I tried your example in GHC 6.10 and isum appears to work fine. The type of 10000000 gets defaulted to Integer, a specialized version of isum for Integer is then created, the strictness analyzer determines that isum is strict in s, and the code generator produces a loop. (If you want to look at the assembly code, it's easier if you make the type Int.) Ghc 6.8 had a bug (if I remember right) so when defaulting was involved it didn't always optimize things properly. -- Lennart On Mon, Nov 3, 2008 at 12:31 PM, Patai Gergely <patai_gergely@fastmail.fm> wrote:
Hi everyone,
I was experimenting with simple accumulator functions, and found that an apparently tail recursive function can easily fill the stack. Playing around with ghc and jhc gave consistently unpleasant results. Look at this program:
%%%%%%%%%%%
-- ghc: no, ghc -O3: yes, jhc: no isum 0 s = s isum n s = isum (n-1) (s+n)

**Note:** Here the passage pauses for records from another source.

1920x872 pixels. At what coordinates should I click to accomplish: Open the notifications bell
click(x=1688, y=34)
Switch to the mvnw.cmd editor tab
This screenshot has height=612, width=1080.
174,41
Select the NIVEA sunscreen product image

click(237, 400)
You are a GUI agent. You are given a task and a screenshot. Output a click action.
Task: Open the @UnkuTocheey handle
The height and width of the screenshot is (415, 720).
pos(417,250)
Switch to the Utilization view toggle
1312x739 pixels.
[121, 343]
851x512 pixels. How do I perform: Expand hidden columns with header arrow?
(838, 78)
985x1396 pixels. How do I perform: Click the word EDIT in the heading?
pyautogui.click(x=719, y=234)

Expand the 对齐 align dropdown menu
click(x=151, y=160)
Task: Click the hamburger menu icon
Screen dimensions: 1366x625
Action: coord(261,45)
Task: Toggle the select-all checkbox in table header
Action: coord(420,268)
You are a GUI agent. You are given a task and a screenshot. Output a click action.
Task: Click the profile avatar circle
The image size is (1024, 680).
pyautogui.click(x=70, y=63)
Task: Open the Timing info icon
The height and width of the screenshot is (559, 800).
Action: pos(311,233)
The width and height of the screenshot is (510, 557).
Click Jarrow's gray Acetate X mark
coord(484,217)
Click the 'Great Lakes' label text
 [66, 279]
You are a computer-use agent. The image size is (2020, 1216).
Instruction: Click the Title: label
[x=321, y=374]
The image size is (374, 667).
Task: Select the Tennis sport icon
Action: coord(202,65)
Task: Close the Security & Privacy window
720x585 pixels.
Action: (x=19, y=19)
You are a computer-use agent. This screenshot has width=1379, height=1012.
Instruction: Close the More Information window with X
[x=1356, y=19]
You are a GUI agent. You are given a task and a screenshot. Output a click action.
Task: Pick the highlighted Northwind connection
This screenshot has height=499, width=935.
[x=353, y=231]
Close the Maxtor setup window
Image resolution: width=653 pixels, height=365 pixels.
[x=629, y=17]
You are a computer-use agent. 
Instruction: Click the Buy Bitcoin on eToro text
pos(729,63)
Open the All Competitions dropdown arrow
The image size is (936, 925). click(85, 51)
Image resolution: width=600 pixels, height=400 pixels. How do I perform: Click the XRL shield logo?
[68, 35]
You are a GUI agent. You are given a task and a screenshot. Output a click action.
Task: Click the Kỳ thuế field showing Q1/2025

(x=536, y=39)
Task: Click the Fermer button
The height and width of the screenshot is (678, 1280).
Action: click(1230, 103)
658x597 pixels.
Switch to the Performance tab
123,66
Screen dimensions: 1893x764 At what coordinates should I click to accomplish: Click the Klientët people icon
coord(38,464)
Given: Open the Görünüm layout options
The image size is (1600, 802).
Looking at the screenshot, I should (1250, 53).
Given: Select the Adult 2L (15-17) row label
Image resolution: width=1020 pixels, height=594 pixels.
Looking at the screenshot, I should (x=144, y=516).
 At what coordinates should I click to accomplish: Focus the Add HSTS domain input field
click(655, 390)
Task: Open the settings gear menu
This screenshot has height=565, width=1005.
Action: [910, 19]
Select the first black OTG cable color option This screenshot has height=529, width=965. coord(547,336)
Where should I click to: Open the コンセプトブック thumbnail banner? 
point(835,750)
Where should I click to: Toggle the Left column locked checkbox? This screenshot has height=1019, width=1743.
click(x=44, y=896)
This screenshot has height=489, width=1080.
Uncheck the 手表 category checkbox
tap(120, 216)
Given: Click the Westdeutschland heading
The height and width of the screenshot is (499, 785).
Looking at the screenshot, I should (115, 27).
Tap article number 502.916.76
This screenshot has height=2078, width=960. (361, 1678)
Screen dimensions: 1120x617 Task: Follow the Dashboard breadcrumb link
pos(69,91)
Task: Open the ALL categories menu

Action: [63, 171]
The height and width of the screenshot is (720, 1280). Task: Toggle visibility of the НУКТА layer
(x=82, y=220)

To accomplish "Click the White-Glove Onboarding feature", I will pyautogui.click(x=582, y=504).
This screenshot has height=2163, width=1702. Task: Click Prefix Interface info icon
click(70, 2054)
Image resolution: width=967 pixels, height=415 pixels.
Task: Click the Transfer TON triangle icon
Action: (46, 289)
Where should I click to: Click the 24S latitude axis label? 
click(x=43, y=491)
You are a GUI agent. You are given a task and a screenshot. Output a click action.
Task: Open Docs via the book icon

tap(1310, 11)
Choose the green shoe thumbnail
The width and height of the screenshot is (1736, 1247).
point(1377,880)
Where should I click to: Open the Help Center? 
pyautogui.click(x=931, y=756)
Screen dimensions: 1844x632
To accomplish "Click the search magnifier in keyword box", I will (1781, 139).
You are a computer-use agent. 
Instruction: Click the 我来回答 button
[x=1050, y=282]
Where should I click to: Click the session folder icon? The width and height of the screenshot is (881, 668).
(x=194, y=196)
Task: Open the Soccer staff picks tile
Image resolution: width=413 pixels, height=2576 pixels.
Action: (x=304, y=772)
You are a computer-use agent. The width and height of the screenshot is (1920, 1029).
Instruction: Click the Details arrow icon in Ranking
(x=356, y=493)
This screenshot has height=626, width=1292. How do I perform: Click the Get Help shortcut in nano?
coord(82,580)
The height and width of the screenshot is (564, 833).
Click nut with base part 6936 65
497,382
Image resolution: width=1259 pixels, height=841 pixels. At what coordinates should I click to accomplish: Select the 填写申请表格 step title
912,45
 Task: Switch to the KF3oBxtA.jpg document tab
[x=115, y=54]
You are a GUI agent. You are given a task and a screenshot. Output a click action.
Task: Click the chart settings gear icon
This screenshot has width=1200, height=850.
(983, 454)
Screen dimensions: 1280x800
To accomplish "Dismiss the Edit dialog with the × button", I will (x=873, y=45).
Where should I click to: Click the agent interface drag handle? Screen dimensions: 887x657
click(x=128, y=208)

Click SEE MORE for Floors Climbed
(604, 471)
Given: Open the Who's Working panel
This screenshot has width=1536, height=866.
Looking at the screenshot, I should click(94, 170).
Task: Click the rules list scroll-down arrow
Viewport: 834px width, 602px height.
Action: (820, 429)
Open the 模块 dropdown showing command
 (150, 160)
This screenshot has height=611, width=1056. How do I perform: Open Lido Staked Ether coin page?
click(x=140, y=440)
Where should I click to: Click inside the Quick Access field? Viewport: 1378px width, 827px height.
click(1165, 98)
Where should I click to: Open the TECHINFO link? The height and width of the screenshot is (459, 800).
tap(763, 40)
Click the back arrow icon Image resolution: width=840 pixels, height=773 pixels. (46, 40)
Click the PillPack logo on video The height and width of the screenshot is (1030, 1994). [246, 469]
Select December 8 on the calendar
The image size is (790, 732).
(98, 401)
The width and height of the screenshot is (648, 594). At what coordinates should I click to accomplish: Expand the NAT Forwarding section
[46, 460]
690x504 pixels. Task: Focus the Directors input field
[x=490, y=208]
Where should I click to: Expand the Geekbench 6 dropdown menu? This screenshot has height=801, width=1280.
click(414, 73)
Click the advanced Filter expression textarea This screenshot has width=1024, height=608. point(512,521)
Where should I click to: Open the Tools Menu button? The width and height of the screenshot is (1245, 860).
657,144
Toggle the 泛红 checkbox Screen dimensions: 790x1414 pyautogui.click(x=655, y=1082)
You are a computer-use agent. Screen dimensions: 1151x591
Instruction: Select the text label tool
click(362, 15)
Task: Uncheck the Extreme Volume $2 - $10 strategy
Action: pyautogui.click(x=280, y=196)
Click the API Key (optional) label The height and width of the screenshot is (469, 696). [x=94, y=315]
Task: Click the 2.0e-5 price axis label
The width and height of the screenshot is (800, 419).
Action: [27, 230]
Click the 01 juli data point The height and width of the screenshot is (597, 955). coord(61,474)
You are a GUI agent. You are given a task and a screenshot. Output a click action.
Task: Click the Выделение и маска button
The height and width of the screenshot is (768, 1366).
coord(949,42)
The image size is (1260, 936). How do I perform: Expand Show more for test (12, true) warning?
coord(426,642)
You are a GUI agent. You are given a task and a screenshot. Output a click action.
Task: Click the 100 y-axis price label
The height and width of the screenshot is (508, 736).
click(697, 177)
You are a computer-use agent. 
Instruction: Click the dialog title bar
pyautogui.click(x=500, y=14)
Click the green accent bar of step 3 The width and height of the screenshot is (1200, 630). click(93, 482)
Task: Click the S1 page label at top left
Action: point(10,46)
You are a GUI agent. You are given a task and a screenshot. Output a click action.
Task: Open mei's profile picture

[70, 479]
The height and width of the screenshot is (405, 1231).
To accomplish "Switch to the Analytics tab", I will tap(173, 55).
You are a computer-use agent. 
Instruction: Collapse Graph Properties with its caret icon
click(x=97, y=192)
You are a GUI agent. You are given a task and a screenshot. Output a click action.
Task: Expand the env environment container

-- ghc: no, ghc -O3: no, jhc: yes (because gcc -O3 is clever) rsum 0 = 0 rsum n = n + rsum (n-1)
main = case isum 10000000 0 {- rsum 10000000 -} of 0 -> print 0 x -> print x
%%%%%%%%%%%
I would expect the analysis to find out that the result of the function is needed in every case (since we are matching a pattern to it), yet I need to add a $! to the recursive call of isum to get a truly iterative function. It's interesting how ghc and jhc seem to diverge, one favouring the "iterative" version, the other the "recursive" one (although it only works because gcc figures out that the function can be expressed in an iterative way).
Of course this is a real problem when I'm trying to write an actual program, since it means I can be bitten by the laziness bug any time... Is there any solution besides adding strictness annotations? Can I expect the compiler to handle this situation better in the foreseeable future?